I tried to saw a 10" silver maple log with my new sharp blade and it just wandered and cut very slowly. I thought maybe it was the tension. I cranked it as far as it would go. I ordered the recommended 124" blade. I also thought it was alignment, so I tried a few different angles on the fence, still no luck. The saw stalls out when I push too hard.

Any advice would be appreciated. I looked at the Resaw king blades and the lenox blades, both very expensive options that I am not ready to take the plunge on yet. Am I expecting too much out of my band saw? I have many logs that I would like to resaw for you guys here, all silver maple with some Ambrosia at the moment. Many logs laying in the shade trying to spalt and an entire kiln full of milled material.


----------



## Mike1950 (Oct 18, 2013)

Which of the three blades did you put on saw? The 3/4" should work the best. If it is all gummed up it will not cut. Soak in greased lightning to clean and some spray with pam- I use beeswax to keep blade clean. If you are using the other 2 blades- that is your problem.


----------



## ejo4041 (Oct 18, 2013)

Mike1950 said:


> Which of the three blades did you put on saw? The 3/4" should work the best. If it is all gummed up it will not cut. Soak in greased lightning to clean and some spray with pam- I use beeswax to keep blade clean. If you are using the other 2 blades- that is your problem.



I put on the 3/4, made sure it was square to the table and went right to the 10" log on the sled that I built to resaw logs. I don't think it is gummed up since it sawed slow from the moment it hit the log. I did a few test cuts on 1x pine. I have heard that beeswax helps keep it clean, I'll pick some up, saw some by the counter at woodcraft today.


----------



## ButchC (Oct 18, 2013)

Did you conduct the test cuts on the 1x pine on the sled?

I'm wondering if your log is getting torqued one way or the other after the blade starts cutting. Does your sled have a hold down?


----------



## ejo4041 (Oct 18, 2013)

ButchC said:


> Did you conduct the test cuts on the 1x pine on the sled?
> 
> I'm wondering if your log is getting torqued one way or the other after the blade starts cutting. Does your sled have a hold down?



No, I just cut the 1x on the table to check angle of drift. I might try that in the morning to see what happens. Not sure what you mean by hold down. It's a slef with a thin piece on the bottom that fits in the mitre slot. Another right angle shelf has slots routed in it so you can cut larger or smaller chunks. Two bolts hold the pieces together and screws hold the log to the vertical shelf. Had to use what I had on hand after the first blade purchase. Pic of sled and log attached.


----------



## NYWoodturner (Oct 18, 2013)

Records for locating items:

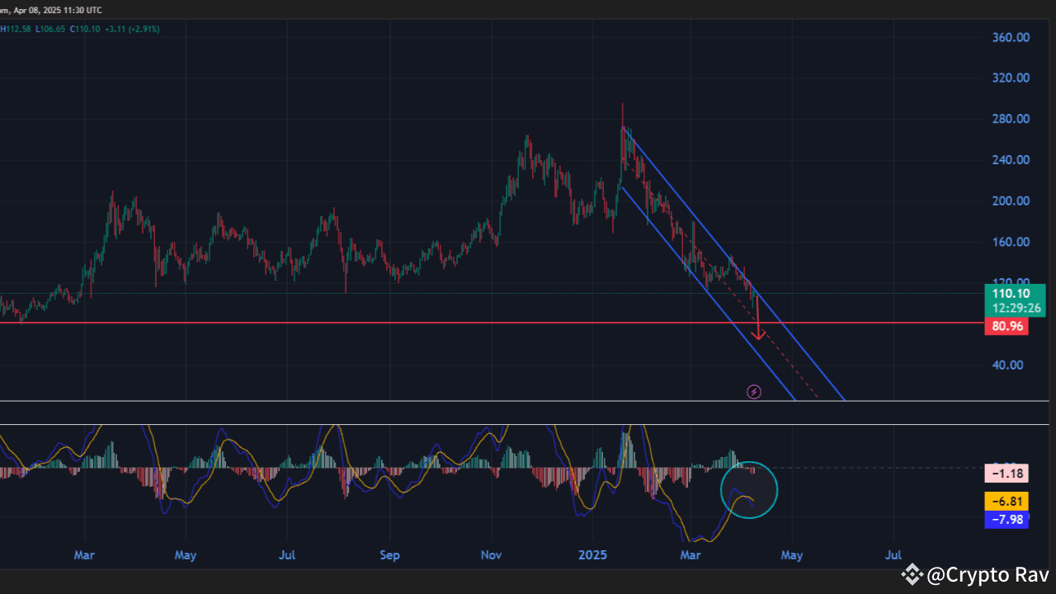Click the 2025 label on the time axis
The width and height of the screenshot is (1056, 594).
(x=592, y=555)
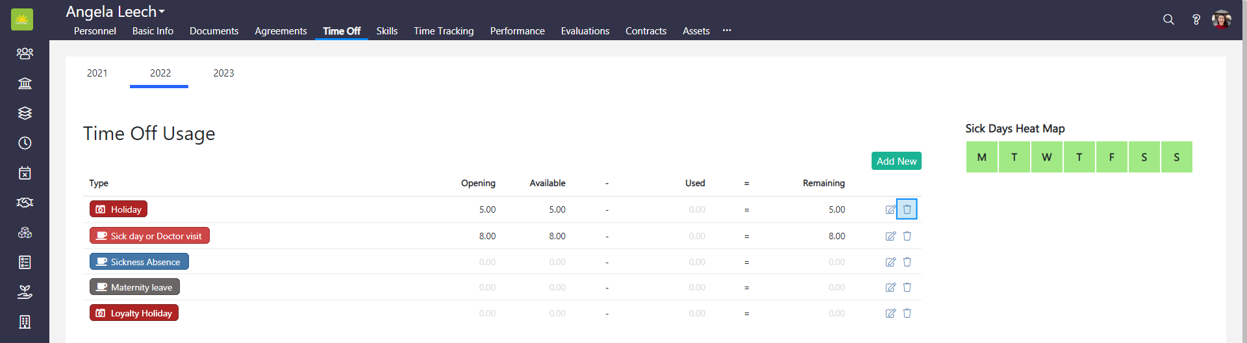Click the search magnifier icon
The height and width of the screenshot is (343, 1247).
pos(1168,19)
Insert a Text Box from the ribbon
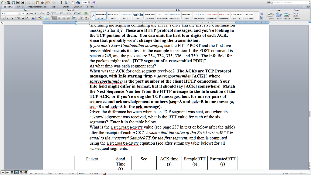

(Jobs)
1. In the band saw thread, rewrite the stretch from "I put on the" through "at woodcraft today.", replacing "beeswax" with "paraffin".
2. Give every distinct username that appears in a post heading in the band saw thread.

(Results)
1.
I put on the 3/4, made sure it was square to the table and went right to the 10" log on the sled that I built to resaw logs. I don't think it is gummed up since it sawed slow from the moment it hit the log. I did a few test cuts on 1x pine. I have heard that paraffin helps keep it clean, I'll pick some up, saw some by the counter at woodcraft today.

2. Mike1950, ejo4041, ButchC, NYWoodturner